Dans le domaine pictural les paysages, et pas seulement les paysages de montagne, furent longtemps relégués au second plan, au sens propre comme au sens figuré. La peinture de paysage n’ occupait en effet, jusqu’au XVIIIe siècle, qu’ un rang inférieur au regard de la peinture d’histoire, qui constituait, elle, le genre « noble »par excellence. Ce n’est que peu à peu, au fil du temps que les choses vont évoluer, les paysages montagnards ne servant longtemps encore que de décor idéalisé…

Rien de cela dans l’œuvre de Lagorre. Les lieux enchanteurs et enchantés qu’il peindra en montagne tout au long de sa vie ne sauraient se confondre avec un simple décor !

La montagne est ici empreinte des souvenirs d’une adolescence passée en Ariège. La représentation de la montagne y est chargée des émotions ressenties, du temps où le jeune peintre arpentait les flancs du massif du Valier que ce soit du côté d’Aula, du côté de Salau ou encore du côté de la sombre vallée d’Angouls, jonchée de narcisses au printemps mais dont la sauvagerie fait qu’elle est toujours aujourd’hui fréquentée par les aigles royaux et les gypaètes barbus.

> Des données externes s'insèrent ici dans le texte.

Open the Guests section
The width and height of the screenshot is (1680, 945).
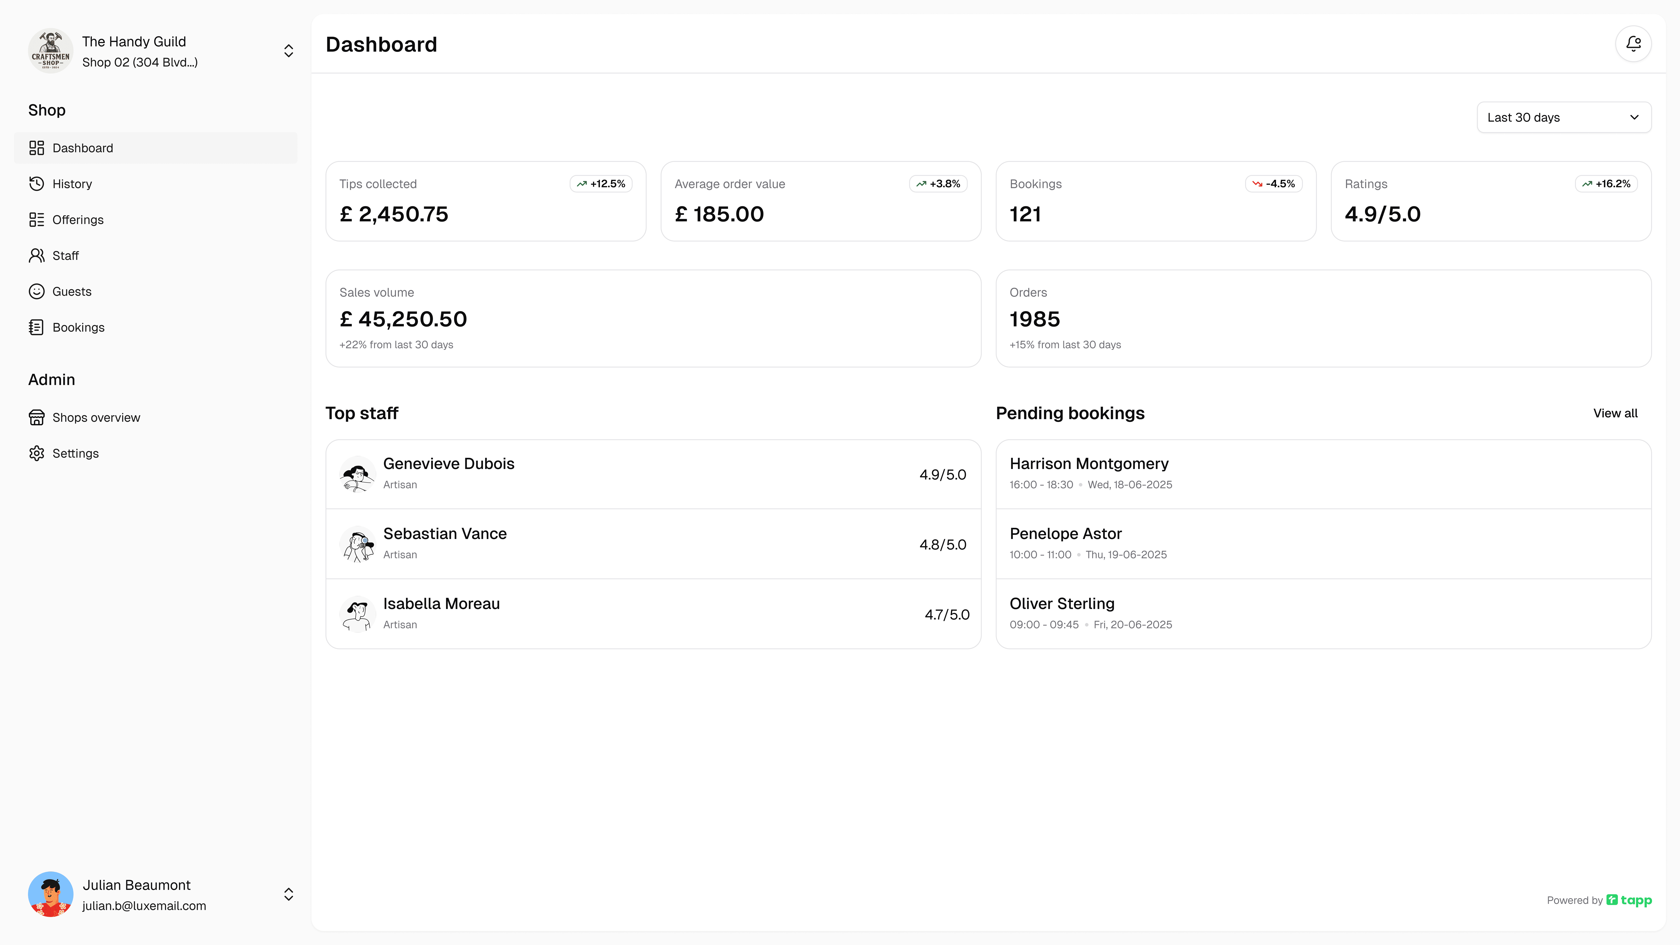pyautogui.click(x=72, y=292)
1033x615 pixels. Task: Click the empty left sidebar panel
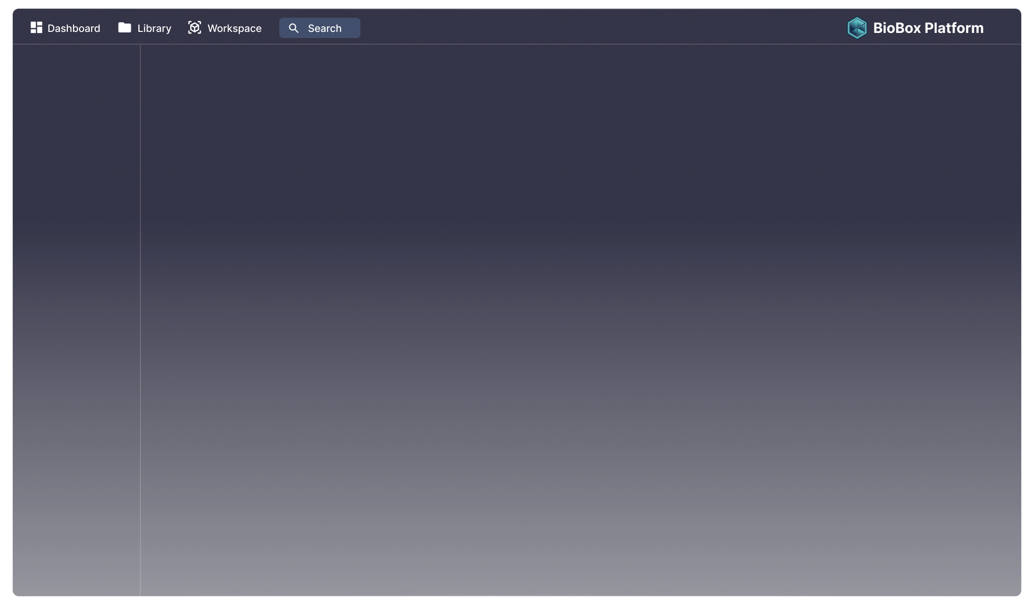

Autre particularité. Chez Lagorre, la montagne est  toujours « habitée ». Le peintre y croise les bergers et leur chien, les chasseurs d’isards , les contrebandiers mais aussi les douaniers en patrouille, partis à leur recherche… Sur les peintures de Lagorre, même dans les coins les plus reculés et les plus sauvages des Pyrénées, la présence de l’homme se fait toujours sentir : ainsi peut-on parfois percevoir sur la toile, par la porte entr’ouverte d’une cabane pastorale, le rougeoiement d’un feu tandis que sur une autre toile le peintre nous donne à voir une grange foraine encore emplie de foin… Les troupeaux de brebis, de vaches ou de chevaux qui paissent sur l’estive laissent deviner la présence de l’homme qui n’est jamais bien loin.

Dans ses toiles paysagères, Lagorre nous transmet son émerveillement face aux versants de glace aux mille et un reflets. Il peint la neige dans toutes ses nuances de blanc, de gris mais aussi de bleuté et nous invite à ressentir ses propres émotions quand il cherche à saisir sur la toile le cours impétueux et encore indompté de torrents qui bondissent en dévalant les pentes pour s’engouffrer soudain sous les blocs de rochers. Le peintre saisit l’eau vive aux éclats argentés qu’il nous montre apaisée, coulant dans la vallée Lagorre aime peindre l’eau. Que dire de la magnificence des lacs de montagne dont la couleur émeraude explose sur ses toiles ?

Si Lucrèce  pensait que la connaissance de la nature pouvait conduire à la connaissance de la réalité, si Rousseau voyait dans la Nature un modèle de pensée, on voudra bien aussi se souvenir ici de l’importance, dans l’œuvre de Proust des descriptions des lieux d’enfance. Combray, Balbec , Cabourg… Dans La Recherche, l’écrivain se transporte par le truchement de la mémoire, dans le temps passé, celui de l’enfance et de l’adolescence… La démarche est ici similaire. Nombre de tableaux, de dessins ou de gouaches de Lagorre concrétisent des souvenirs de jeunesse par tous temps et en toutes saisons.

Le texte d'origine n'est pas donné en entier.